[begin SOURCE DATA]

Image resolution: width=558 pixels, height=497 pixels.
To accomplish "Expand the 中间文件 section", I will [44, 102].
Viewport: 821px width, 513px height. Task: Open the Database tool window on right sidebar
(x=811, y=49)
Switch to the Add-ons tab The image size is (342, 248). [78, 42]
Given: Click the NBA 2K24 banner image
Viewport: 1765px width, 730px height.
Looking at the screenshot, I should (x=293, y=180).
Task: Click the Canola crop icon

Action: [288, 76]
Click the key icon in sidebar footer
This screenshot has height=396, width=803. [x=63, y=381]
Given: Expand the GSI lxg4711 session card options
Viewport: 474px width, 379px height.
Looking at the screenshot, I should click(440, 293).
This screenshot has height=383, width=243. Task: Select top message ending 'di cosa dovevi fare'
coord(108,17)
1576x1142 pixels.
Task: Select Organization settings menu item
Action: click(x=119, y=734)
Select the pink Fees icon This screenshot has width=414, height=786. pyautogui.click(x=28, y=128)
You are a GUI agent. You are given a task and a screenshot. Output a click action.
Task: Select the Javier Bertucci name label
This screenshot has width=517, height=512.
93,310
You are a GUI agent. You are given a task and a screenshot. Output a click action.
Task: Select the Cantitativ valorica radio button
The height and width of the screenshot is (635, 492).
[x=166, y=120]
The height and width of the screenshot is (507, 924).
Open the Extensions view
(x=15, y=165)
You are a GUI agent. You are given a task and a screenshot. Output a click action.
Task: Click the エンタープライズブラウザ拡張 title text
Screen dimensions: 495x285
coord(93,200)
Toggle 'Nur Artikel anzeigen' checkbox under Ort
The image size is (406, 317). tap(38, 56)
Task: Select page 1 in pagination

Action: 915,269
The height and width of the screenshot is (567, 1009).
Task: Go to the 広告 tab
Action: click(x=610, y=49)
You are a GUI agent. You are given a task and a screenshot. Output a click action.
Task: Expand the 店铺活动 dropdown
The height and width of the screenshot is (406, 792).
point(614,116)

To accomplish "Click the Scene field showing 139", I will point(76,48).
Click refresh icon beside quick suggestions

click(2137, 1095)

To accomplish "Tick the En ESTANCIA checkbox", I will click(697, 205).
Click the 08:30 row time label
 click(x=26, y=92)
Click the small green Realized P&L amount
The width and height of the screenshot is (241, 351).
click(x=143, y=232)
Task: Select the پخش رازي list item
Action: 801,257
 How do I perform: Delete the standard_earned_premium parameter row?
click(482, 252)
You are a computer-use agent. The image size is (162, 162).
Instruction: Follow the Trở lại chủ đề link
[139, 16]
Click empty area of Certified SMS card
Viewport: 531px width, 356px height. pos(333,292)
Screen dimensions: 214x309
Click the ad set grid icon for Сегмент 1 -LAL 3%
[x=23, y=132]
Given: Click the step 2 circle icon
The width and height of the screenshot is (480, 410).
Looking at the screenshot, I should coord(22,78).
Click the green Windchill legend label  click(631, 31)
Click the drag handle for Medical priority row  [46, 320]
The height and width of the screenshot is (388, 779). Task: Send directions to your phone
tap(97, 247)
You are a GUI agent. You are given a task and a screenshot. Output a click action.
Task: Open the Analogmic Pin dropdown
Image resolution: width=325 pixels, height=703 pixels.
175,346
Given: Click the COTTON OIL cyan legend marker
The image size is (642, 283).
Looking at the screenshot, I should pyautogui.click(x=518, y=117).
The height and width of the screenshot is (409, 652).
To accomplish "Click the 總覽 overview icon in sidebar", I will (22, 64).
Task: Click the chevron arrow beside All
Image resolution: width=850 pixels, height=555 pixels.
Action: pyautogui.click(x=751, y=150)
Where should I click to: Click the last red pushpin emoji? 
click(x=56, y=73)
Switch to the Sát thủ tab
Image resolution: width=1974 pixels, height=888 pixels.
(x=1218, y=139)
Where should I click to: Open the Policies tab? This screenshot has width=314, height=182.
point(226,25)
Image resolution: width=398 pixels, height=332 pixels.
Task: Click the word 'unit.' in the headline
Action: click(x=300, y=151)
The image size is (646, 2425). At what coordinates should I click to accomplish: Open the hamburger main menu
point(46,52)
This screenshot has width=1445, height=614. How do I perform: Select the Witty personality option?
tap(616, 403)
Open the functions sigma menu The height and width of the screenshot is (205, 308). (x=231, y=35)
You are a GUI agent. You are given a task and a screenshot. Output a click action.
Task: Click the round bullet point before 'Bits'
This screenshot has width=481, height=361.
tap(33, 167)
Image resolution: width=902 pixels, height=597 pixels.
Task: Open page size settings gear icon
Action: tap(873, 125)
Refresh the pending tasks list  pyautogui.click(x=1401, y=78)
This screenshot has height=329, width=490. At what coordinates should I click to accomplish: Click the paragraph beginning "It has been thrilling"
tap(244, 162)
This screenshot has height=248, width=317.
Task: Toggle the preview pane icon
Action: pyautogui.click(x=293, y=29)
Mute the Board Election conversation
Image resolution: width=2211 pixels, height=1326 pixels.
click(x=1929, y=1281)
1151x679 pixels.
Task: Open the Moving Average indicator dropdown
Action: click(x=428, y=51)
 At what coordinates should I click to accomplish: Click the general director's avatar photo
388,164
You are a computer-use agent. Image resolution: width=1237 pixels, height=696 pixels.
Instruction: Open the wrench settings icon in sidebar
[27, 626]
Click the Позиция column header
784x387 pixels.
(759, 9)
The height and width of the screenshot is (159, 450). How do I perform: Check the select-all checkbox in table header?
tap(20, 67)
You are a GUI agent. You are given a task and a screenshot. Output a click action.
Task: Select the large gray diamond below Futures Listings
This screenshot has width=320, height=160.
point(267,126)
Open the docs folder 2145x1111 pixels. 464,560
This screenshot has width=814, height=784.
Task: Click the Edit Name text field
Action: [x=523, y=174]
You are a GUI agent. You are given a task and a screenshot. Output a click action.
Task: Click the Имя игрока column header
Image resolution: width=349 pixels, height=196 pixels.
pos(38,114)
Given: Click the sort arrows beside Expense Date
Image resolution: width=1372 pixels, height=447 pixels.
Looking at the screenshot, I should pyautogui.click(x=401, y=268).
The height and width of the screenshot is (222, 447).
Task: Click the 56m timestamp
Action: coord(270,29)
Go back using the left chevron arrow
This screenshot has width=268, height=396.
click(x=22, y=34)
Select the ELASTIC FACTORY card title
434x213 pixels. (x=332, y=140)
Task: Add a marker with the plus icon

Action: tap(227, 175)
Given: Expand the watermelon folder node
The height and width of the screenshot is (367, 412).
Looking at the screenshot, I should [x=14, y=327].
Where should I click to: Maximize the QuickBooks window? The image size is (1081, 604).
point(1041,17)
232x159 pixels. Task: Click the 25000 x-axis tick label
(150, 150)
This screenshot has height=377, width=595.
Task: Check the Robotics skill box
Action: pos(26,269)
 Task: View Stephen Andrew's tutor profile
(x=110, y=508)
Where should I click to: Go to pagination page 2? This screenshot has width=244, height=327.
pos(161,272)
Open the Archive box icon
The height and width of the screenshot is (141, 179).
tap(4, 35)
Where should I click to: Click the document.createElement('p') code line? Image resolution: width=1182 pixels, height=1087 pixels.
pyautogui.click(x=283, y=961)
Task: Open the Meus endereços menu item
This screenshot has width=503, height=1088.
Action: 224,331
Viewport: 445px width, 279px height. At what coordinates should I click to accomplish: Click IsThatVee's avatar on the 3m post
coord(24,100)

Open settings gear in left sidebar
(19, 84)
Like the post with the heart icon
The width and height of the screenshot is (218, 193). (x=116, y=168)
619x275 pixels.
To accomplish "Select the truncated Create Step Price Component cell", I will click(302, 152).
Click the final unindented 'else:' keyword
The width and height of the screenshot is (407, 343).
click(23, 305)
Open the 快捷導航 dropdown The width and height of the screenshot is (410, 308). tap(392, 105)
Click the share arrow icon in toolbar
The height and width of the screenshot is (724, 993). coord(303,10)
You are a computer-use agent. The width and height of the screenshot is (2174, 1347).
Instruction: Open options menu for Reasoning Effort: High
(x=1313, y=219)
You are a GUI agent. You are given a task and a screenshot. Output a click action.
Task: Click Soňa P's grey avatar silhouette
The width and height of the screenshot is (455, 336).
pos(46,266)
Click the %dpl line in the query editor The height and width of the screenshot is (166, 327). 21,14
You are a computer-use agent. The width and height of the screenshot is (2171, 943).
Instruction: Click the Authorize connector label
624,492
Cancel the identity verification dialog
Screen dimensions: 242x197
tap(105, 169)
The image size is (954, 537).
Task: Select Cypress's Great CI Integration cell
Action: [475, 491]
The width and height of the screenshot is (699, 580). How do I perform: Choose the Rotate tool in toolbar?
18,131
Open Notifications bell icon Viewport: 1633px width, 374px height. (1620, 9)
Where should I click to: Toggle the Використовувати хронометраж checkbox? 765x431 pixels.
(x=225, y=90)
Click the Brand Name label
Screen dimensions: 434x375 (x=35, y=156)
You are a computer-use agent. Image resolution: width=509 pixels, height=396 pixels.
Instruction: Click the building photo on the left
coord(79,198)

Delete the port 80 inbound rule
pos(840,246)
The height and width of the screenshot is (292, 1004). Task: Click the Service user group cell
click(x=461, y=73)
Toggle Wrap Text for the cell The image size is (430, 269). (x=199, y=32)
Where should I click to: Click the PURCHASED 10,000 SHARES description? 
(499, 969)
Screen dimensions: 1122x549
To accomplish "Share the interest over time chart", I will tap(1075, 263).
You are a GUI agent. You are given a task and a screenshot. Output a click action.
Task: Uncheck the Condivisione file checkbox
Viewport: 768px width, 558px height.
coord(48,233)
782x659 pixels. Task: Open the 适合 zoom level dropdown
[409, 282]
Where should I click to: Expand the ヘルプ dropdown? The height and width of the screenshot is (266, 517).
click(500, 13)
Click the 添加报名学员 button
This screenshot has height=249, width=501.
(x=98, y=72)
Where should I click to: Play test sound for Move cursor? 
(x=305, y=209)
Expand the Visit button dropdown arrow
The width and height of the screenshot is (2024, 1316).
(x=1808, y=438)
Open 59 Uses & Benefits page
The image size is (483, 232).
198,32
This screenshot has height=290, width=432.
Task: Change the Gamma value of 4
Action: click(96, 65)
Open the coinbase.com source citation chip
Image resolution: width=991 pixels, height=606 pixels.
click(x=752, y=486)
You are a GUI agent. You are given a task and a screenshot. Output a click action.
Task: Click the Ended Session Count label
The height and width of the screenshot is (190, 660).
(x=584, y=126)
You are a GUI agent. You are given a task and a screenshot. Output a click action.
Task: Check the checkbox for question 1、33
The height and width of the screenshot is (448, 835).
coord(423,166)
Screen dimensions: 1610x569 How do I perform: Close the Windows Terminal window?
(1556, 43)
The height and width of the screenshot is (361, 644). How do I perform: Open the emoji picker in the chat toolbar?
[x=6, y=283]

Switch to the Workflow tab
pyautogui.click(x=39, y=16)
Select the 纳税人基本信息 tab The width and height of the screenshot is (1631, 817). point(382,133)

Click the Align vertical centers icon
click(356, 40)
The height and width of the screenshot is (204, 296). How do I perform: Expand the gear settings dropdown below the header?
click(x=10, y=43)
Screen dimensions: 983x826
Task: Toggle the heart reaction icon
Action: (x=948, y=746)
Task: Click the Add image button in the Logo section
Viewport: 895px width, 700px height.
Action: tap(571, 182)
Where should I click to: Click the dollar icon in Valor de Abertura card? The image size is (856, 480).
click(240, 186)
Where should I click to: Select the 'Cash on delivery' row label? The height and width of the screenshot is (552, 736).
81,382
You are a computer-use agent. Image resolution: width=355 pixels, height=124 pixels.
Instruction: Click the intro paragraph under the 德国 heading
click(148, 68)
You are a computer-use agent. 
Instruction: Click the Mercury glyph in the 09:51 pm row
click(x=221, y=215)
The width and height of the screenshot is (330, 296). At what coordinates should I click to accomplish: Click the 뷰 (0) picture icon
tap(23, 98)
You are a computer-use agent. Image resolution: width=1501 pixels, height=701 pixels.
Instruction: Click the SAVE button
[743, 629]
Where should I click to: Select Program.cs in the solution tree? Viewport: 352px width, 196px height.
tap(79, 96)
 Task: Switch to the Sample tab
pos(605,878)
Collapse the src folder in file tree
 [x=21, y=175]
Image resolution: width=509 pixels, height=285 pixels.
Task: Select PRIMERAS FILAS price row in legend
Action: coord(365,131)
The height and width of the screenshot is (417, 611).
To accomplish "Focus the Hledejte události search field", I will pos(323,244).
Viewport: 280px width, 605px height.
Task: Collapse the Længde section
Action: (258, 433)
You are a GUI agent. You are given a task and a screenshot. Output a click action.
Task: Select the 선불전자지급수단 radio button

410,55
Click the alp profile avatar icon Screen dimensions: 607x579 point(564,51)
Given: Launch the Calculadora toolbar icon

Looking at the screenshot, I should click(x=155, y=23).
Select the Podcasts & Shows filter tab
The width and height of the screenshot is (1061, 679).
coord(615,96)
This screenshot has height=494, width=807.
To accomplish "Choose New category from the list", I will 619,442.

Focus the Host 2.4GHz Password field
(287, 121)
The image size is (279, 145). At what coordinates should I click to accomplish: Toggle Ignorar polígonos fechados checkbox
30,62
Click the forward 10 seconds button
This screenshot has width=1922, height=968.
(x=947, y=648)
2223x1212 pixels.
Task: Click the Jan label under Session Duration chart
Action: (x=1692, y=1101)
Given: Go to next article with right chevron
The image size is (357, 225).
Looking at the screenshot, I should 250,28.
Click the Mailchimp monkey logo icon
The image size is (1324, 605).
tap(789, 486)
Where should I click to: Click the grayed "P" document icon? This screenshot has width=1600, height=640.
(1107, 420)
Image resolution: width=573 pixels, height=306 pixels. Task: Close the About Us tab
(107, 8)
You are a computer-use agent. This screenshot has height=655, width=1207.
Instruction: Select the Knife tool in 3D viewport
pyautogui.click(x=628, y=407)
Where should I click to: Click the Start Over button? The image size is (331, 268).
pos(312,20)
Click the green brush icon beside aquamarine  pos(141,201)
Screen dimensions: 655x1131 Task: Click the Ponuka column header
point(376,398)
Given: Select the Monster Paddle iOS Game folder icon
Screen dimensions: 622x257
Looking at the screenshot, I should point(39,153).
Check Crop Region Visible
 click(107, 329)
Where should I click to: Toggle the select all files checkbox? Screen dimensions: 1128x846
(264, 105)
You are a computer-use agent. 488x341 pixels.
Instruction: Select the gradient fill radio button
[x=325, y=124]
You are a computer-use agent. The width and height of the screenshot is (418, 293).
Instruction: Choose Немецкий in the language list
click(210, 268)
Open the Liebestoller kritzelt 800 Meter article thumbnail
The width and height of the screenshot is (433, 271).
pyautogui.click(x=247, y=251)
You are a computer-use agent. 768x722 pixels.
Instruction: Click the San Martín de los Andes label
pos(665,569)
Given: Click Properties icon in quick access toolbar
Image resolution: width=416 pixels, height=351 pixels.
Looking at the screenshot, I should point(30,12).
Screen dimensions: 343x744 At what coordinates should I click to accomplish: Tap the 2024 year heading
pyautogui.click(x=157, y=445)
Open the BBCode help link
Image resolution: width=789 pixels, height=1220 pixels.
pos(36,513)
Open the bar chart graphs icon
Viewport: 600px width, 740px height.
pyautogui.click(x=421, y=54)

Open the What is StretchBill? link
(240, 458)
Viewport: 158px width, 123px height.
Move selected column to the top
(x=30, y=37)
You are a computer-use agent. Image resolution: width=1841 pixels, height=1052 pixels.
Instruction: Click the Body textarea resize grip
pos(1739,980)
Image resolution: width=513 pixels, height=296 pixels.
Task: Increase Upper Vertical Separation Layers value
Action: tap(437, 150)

[end SOURCE DATA]

--- TASK ---
Reproduce the records starting at the line that has "Click the Align vertical centers icon" and ending after the line that has "click(148, 68)", swapping "dollar icon" for "currency icon" and keeping all else unchanged.

--- EXERCISE RESULT ---
Click the Align vertical centers icon
click(356, 40)
The height and width of the screenshot is (204, 296). How do I perform: Expand the gear settings dropdown below the header?
click(x=10, y=43)
Screen dimensions: 983x826
Task: Toggle the heart reaction icon
Action: (x=948, y=746)
Task: Click the Add image button in the Logo section
Viewport: 895px width, 700px height.
Action: tap(571, 182)
Where should I click to: Click the currency icon in Valor de Abertura card? The image size is (856, 480).
click(240, 186)
Where should I click to: Select the 'Cash on delivery' row label? The height and width of the screenshot is (552, 736).
81,382
You are a computer-use agent. Image resolution: width=355 pixels, height=124 pixels.
Instruction: Click the intro paragraph under the 德国 heading
click(148, 68)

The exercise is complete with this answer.